Commissioner Scott Black questioned the unusual move of taking a vote on the issue during a Monday workshop. Mayor Camille Hernandez said that she had checked with city attorney Karla Owens prior to the workshop. Owens said the vote was legal.
Black said after Monday’s workshop that there was no precedent during his 24 years on the commission to take action on an issue during a workshop.
Commissioner Bill Dennis and City Manager Billy Poe had appealed to the other commissioners to wait until Tuesday’s regular meeting for the vote. Hernandez overruled their appeals and continued with the vote, with Black and Dennis voting against splitting the position.
After splitting the position, Class would continue as city finance director.
At Tuesday’s meeting, Black asked Owens to clarify her opinion on taking the vote.
Owens said the meeting met all the requirements of government in the sunshine.
“I stand by my opinion,” she said “I’ve been doing this for almost 28 years. I feel comfortable enough that if somebody were to take us to court on that, I’d feel perfectly comfortable defending that. … It doesn’t matter that the city has never done that before.”
She added: “I know this is controversial and I know people are upset but I don’t have a dog in this fight. I’m just telling you what the law is.”
The commission discussed hiring Deputy City Clerk Joanna Akers for the city clerk position.
City Commissioner Jim Shive made a motion, seconded by Commissioner Eunice Penix, that Akers be hired for $34,914 with an effective date of Nov. 1. The figure reflects a 9 percent raise of $2,882.
Akers, who attended the meeting, told commissioners she was interested but wanted to discuss the position. The motion was amended and approved to allow the city manager to negotiate with Akers. The issue will be considered at the Nov. 12 commission meeting.
Black said Wednesday the issue was not handled correctly.

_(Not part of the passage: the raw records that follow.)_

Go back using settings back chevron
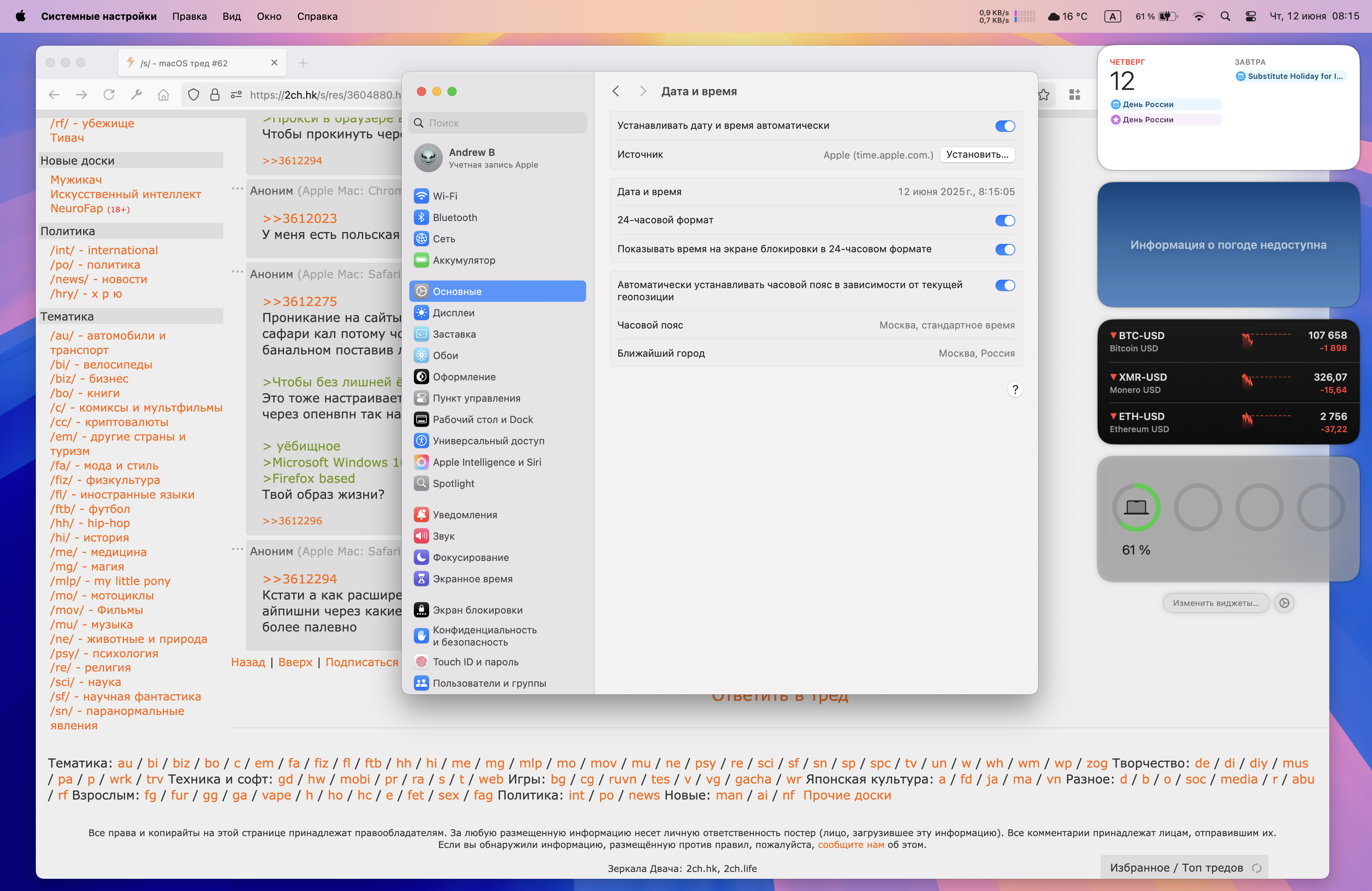This screenshot has width=1372, height=891. (615, 91)
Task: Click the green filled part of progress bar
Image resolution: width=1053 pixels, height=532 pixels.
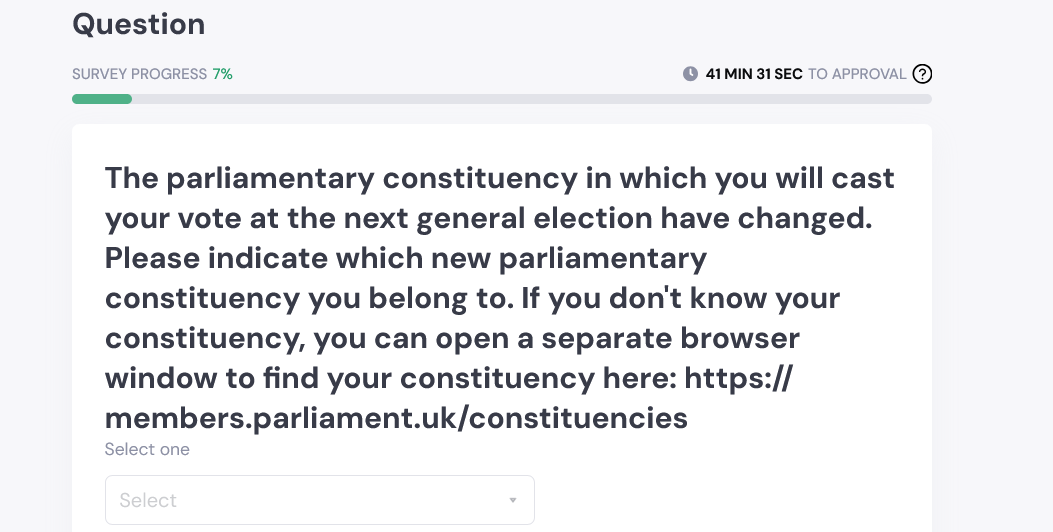Action: [102, 99]
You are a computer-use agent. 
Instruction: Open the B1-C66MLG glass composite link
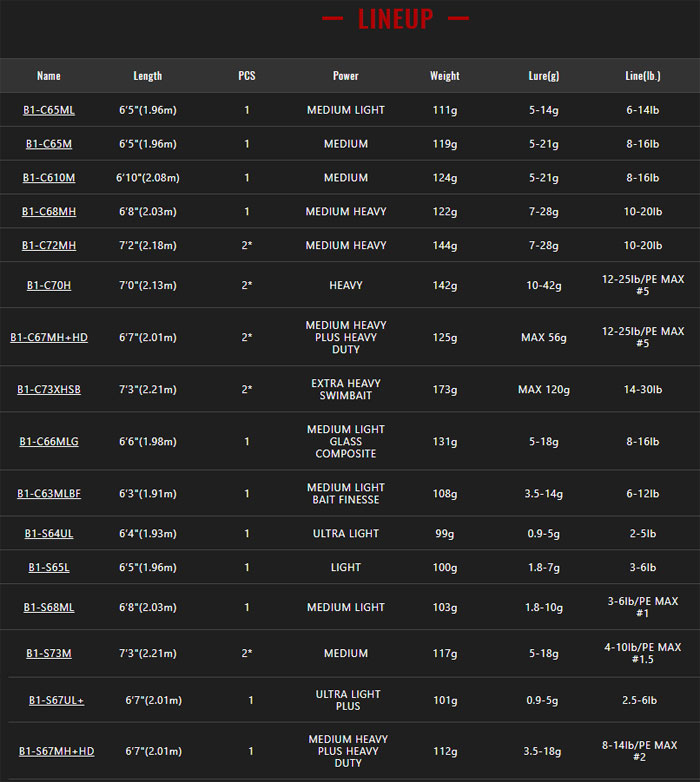(49, 442)
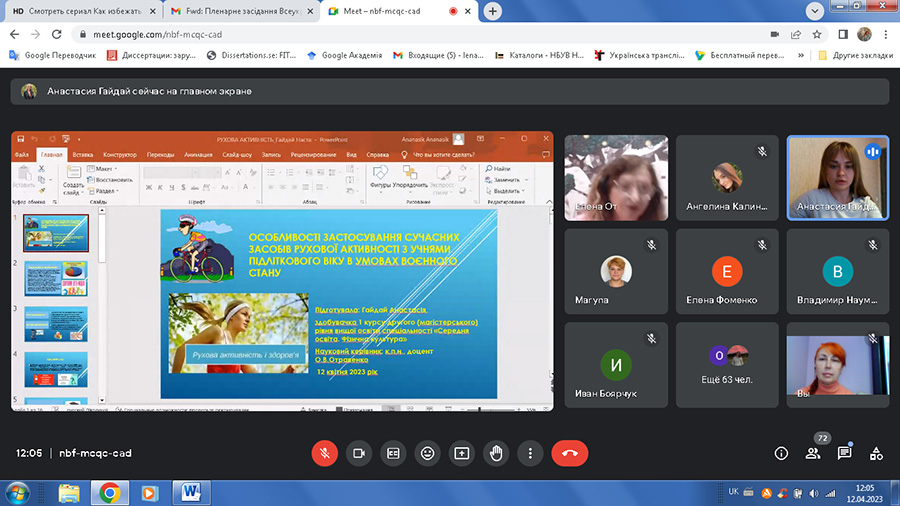Open meeting details info icon
This screenshot has width=900, height=506.
781,453
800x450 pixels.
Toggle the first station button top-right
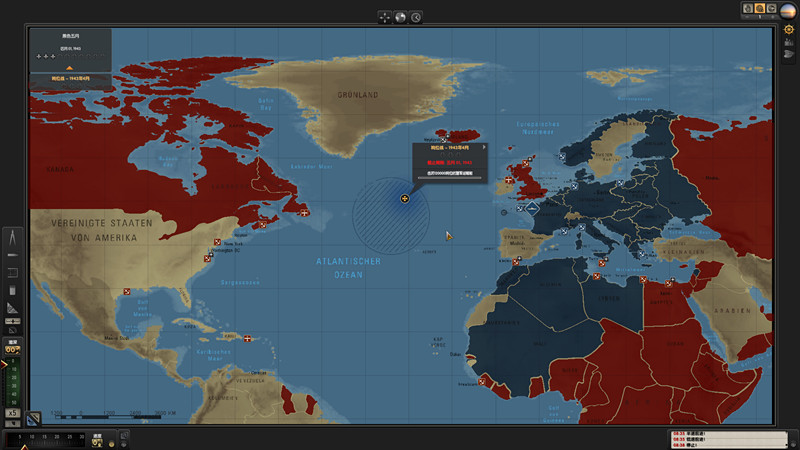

“Two people have mentioned transparency as a need for doing this,” he said. “The public was not anticipating any action even if it was advertised. ... Transparency is a better way to do business and to allow the public to know what is happening. I think [Hernandez, Shive and Penix] would rather have done it quietly without a lot of people involved in it. It’s not a precedent I think we should have set.”